— START Listed entries —
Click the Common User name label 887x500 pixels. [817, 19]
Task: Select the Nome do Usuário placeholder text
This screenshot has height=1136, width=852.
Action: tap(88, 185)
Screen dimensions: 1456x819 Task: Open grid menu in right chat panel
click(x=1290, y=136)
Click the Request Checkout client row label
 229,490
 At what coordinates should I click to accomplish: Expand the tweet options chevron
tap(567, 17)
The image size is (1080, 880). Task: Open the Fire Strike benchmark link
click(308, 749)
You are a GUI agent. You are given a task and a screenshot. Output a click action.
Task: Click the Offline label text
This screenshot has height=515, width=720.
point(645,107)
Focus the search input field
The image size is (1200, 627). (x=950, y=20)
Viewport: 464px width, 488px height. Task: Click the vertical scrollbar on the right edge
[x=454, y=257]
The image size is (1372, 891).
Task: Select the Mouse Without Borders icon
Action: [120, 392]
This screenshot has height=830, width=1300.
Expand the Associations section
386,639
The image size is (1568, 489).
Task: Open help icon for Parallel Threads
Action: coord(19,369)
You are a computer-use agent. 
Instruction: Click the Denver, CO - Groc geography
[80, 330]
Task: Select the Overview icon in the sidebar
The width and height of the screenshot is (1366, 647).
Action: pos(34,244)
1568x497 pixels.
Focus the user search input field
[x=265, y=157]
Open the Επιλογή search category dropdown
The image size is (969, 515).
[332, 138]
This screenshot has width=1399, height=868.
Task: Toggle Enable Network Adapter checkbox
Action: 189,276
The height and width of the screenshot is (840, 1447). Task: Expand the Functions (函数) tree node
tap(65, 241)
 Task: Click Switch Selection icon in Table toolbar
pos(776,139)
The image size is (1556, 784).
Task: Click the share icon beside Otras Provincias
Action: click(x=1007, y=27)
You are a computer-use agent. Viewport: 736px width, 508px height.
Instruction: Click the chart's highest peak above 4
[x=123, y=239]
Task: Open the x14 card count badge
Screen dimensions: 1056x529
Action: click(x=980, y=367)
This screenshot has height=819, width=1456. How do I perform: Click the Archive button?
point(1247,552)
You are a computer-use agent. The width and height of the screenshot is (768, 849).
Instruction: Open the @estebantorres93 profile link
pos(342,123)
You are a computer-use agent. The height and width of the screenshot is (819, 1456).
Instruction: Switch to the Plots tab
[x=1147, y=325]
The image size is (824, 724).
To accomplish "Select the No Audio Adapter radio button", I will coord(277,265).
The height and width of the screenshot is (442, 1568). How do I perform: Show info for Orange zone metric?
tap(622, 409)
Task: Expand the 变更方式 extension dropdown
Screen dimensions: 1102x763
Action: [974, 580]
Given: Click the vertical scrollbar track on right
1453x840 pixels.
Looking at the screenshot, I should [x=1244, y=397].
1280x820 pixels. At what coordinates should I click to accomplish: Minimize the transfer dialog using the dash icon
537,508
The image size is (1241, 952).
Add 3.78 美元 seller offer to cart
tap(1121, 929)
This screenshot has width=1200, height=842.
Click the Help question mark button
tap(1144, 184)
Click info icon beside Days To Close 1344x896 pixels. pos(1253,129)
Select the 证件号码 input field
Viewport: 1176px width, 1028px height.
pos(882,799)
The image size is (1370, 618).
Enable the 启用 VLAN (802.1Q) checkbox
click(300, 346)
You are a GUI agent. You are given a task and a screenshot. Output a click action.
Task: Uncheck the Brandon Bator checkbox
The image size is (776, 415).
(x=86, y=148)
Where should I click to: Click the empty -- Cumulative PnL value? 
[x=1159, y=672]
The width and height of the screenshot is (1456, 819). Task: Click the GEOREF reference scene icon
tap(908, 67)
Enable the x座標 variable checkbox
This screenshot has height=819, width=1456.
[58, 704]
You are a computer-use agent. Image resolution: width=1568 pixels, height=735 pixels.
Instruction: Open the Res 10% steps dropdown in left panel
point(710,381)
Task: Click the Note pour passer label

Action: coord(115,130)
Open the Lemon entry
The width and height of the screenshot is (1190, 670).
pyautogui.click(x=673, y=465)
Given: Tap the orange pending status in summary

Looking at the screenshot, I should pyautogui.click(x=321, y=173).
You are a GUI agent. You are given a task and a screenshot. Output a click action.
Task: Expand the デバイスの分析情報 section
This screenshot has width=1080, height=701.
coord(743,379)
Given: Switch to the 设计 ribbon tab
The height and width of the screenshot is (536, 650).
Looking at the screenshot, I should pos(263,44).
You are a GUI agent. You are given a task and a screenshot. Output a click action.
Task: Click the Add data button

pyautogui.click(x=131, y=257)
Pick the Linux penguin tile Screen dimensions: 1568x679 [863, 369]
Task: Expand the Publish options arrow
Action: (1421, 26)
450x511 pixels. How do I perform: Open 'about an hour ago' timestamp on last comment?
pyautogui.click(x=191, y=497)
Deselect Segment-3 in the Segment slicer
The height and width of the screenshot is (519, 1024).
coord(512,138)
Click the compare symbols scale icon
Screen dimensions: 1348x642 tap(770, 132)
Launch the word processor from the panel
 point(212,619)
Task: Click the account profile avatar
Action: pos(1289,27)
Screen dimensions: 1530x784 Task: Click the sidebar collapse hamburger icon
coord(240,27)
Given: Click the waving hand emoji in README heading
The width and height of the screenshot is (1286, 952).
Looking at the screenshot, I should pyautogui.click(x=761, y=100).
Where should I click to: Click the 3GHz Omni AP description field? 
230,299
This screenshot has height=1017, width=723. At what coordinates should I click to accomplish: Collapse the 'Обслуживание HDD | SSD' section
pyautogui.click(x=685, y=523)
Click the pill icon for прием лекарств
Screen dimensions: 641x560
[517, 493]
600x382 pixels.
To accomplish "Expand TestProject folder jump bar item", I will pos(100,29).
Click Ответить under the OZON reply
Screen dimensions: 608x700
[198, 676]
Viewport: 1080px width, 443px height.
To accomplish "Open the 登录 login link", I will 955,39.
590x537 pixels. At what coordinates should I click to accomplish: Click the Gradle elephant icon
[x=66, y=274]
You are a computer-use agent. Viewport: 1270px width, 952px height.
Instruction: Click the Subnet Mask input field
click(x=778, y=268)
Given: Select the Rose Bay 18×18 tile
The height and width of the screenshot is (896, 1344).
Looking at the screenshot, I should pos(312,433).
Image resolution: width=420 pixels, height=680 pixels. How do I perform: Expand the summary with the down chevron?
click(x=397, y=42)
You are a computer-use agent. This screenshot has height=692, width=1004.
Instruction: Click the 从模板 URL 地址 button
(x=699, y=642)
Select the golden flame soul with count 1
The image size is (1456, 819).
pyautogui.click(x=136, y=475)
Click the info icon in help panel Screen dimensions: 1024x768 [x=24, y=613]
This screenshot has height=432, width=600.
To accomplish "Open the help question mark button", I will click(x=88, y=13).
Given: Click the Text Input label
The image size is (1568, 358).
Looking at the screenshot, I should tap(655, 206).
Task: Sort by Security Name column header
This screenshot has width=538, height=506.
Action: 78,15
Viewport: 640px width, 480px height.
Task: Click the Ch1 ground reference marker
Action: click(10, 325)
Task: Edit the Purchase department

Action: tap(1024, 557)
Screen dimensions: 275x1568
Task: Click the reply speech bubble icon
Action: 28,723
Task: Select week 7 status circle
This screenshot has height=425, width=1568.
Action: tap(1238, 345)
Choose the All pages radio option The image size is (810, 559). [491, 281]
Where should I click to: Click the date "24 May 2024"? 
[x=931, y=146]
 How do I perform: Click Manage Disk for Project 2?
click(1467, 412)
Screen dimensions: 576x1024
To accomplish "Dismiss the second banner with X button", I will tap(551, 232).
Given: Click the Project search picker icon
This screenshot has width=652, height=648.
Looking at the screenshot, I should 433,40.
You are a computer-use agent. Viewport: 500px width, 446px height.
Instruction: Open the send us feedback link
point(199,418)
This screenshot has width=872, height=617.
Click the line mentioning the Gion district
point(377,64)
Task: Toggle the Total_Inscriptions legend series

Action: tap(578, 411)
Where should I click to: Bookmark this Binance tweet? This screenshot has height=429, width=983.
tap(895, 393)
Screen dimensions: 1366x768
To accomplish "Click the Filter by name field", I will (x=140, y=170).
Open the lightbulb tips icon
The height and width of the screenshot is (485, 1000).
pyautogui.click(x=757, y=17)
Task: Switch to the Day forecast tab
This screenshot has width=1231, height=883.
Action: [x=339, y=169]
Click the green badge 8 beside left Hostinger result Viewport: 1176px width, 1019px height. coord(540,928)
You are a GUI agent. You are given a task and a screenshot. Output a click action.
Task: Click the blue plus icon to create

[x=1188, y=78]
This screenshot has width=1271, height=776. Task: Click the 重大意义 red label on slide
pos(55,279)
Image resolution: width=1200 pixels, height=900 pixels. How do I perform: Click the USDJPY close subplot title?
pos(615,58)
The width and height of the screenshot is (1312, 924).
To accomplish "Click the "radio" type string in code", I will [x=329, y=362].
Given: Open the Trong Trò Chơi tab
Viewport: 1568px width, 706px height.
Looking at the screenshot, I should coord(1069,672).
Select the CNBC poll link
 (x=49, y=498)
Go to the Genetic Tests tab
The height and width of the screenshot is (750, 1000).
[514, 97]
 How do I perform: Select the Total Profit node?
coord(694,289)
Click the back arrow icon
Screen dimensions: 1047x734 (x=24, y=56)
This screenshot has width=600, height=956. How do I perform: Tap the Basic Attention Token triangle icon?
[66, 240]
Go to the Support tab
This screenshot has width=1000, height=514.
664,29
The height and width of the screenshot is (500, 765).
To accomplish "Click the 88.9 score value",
— END Listed entries —
## Task prompt
Reproduce the material above word for word, starting with the line that contains "Task: Sort by Security Name column header" and going on through the line that contains "Action: 28,723", with both of those lines included.

## Result of this task
Task: Sort by Security Name column header
This screenshot has width=538, height=506.
Action: 78,15
Viewport: 640px width, 480px height.
Task: Click the Ch1 ground reference marker
Action: click(10, 325)
Task: Edit the Purchase department

Action: tap(1024, 557)
Screen dimensions: 275x1568
Task: Click the reply speech bubble icon
Action: 28,723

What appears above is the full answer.